Hostess’ owners — Metropoulos & Co., led by billionaire food-industry investor C. Dean Metropoulos, and Apollo Global Management, a private-equity firm — said they had reached a deal designed to get the company listed on the Nasdaq stock exchange by this fall. That public debut would allow the company to raise money from shareholders to pay down debt, invest in upgrades or fund potential takeovers of outside companies.
The owners will sell most of Hostess Brands in exchange for about $725 million from a team of investors led by the Gores Group, the Los Angeles private-equity firm that will take the company public. Apollo and Metroupoulos, which bought the company out of bankruptcy in 2013 for $410 million, will retain a 42 percent stake. Metropoulos, the company’s executive chairman, and William Toler, its chief executive, will stay on in their current roles.
“Hostess presents a unique opportunity to invest in an iconic brand with strong fundamentals that is poised for continued growth,” Gores Group chairman and chief executive Alec Gores said in a statement. “We look forward to working with the team at Hostess as we collaborate to further capitalize on these attractive growth prospects.”
Hostess was founded in 1919 with the introduction of its swirly-topped CupCake, but its first true hit was the Twinkie, first baked in 1930. Hearty and sweet, the two-for-a-nickel Twinkies proved immensely popular among the penny-pinching Americans of the Great Depression. Its original banana-cream filling was swapped for vanilla during the banana rations of World War II.
[Meet the Twinkie-saving, beer-selling billionaire who has changed the way you eat]
The Twinkie’s fame grew in the ’50s, due in part to its major sponsorship of one of the first children’s TV shows, “Howdy Doody.” (A 1958 segment proclaimed them “one of the most delicious desserts we’ve ever had in Doodyville.”) Their chemical sturdiness — a common myth says they won’t spoil for years — helped secure their place in lunchboxes and bomb shelters. In 1999, President Bill Clinton selected the iconic American treat as one of the keepsakes in the nation’s millennium time capsule.
In the years that followed, corporate watchers of Hostess worried that the Twinkie was threatened with extinction. A national trend toward more wholesome snacks tightened the belt on the snack cakes’ sales, and weighty pension costs and tense labor negotiations made them costlier to make. The company filed for bankruptcy in 2004, emerged from its restructuring in 2009 and filed again in 2012, selling off assets and calling for an end to snack-cake production.
When Apollo and Metropoulos bought the company, they restarted the bakery conveyor belts and used the failure as a marketing tool: Advertising on billboards and in social media, where the uproar over the cakes’ demise was most vocal, proclaimed, “An icon returns.”

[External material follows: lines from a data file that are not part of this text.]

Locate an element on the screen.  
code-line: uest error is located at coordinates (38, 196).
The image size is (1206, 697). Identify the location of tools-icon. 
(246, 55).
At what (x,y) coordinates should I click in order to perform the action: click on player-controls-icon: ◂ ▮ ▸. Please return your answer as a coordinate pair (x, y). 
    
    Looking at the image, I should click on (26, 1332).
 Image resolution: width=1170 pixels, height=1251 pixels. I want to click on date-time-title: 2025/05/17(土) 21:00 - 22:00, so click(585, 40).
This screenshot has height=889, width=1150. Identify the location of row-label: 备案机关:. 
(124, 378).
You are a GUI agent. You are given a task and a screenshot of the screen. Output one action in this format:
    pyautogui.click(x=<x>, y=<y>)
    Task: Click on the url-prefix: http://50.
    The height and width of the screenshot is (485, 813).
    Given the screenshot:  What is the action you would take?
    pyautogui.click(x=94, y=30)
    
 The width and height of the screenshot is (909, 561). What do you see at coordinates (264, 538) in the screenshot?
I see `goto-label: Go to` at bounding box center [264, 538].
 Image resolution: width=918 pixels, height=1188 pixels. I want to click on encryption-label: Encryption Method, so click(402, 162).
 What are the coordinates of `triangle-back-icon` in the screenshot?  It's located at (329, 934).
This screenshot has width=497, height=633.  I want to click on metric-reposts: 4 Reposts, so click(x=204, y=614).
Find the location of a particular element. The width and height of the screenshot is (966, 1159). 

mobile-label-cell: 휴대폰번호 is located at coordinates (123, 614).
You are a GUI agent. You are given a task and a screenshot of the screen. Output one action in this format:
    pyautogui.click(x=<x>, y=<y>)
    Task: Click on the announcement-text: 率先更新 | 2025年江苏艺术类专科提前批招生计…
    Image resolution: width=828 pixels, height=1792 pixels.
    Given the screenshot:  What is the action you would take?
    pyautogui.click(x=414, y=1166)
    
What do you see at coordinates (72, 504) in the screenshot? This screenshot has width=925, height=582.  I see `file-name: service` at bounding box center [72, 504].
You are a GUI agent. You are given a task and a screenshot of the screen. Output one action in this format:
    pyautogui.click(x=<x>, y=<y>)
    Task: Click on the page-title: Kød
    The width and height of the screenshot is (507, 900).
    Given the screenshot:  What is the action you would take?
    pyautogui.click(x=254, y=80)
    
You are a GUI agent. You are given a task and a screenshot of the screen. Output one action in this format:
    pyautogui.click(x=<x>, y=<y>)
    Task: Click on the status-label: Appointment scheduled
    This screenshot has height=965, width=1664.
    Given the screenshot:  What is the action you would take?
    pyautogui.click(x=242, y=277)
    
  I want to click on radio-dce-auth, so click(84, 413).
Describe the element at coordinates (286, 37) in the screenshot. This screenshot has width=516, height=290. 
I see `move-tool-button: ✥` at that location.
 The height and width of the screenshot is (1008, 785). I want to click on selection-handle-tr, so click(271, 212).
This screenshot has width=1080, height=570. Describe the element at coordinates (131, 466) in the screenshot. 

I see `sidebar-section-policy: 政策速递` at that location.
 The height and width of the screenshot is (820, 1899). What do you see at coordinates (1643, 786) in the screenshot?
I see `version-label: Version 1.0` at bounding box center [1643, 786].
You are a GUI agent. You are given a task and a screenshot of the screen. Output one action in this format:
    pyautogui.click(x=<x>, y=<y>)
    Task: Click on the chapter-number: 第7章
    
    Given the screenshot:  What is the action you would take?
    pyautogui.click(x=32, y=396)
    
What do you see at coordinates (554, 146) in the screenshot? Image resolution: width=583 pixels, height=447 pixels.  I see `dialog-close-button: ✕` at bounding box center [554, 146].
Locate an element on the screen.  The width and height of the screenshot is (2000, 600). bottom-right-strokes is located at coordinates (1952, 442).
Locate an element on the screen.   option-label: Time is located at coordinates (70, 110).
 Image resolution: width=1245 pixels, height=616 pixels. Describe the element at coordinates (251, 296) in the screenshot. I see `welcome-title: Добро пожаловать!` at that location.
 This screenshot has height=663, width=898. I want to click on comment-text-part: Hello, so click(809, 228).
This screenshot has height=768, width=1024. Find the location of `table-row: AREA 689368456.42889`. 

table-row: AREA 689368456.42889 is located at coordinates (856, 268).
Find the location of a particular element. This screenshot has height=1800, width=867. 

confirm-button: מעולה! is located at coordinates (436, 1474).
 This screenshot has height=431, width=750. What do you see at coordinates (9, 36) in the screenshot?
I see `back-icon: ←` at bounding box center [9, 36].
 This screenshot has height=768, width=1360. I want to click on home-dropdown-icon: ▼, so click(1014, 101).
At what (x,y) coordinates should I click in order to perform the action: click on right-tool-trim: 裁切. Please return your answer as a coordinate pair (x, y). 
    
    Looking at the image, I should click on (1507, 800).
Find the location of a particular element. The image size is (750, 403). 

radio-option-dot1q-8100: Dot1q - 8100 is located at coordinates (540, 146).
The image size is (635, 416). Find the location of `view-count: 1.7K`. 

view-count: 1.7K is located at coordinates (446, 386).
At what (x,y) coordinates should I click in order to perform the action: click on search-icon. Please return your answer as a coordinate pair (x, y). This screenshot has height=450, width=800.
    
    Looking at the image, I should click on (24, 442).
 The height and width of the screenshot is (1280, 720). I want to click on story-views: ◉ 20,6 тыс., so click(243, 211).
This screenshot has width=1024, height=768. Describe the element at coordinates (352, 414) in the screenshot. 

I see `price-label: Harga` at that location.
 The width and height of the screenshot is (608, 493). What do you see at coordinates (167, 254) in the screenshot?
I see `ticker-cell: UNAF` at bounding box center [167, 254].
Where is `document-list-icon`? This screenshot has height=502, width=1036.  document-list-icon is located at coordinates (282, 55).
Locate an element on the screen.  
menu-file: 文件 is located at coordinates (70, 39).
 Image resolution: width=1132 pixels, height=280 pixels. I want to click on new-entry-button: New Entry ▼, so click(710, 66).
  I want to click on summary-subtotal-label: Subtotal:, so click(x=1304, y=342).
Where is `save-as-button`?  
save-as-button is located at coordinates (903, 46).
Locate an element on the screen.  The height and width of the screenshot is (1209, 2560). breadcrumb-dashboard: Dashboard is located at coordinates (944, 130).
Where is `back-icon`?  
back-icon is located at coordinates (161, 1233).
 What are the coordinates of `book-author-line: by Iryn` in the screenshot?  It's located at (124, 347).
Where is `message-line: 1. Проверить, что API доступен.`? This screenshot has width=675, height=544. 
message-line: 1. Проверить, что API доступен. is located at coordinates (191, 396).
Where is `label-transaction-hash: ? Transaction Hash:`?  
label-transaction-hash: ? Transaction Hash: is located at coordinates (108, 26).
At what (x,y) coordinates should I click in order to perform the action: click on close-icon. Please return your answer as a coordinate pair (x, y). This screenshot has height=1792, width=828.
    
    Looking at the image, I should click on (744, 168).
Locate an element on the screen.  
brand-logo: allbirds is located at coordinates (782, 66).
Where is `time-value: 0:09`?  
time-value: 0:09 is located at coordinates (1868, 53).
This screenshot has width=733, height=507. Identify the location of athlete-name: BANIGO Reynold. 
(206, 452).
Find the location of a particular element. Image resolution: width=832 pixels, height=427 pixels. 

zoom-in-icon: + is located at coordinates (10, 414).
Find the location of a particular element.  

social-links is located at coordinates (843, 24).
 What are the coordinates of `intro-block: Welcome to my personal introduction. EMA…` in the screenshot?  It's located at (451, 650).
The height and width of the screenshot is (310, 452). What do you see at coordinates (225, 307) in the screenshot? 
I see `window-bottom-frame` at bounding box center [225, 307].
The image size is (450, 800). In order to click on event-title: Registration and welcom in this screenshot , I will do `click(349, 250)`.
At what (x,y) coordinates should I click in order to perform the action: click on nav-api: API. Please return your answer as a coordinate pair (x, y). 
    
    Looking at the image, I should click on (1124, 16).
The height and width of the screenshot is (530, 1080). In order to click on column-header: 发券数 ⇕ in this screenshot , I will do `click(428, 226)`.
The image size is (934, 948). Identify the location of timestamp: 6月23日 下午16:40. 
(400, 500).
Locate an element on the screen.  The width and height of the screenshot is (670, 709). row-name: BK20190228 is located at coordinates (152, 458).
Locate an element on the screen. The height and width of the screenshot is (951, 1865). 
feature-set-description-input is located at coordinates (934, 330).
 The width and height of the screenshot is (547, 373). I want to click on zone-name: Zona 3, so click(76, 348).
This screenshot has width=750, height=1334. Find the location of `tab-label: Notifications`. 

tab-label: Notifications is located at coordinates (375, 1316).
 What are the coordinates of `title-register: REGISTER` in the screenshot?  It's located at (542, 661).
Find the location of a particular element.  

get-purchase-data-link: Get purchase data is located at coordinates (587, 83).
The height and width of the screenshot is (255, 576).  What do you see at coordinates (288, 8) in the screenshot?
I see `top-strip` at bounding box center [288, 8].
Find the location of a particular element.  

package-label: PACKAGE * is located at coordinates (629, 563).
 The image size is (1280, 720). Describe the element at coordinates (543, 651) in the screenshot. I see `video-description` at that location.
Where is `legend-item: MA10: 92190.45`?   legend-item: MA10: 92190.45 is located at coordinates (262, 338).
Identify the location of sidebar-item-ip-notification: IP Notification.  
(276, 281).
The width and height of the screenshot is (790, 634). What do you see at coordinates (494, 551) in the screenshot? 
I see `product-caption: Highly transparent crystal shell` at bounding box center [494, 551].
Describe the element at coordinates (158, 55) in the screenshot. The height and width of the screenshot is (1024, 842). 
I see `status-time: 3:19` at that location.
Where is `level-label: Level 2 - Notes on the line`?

Under the new owners, Hostess regained market share by advertising or relaunching much of its overflowing pantry of dessert brands, including Ho Hos, Fruit Pies, Ding Dongs and Donettes. It expanded further into grab-and-go points, including dollar stores and vending machines, that its previous owners had largely ignored. And it tweaked the recipes, investing millions in chemical research to expand its snack-cake shelf life to an average of 65 days.
The once-bankrupt company is again booming, pulling in $650 million in revenue in the 12 months ending May 31, filings show. But along the way, management has carved deeply into its workforce.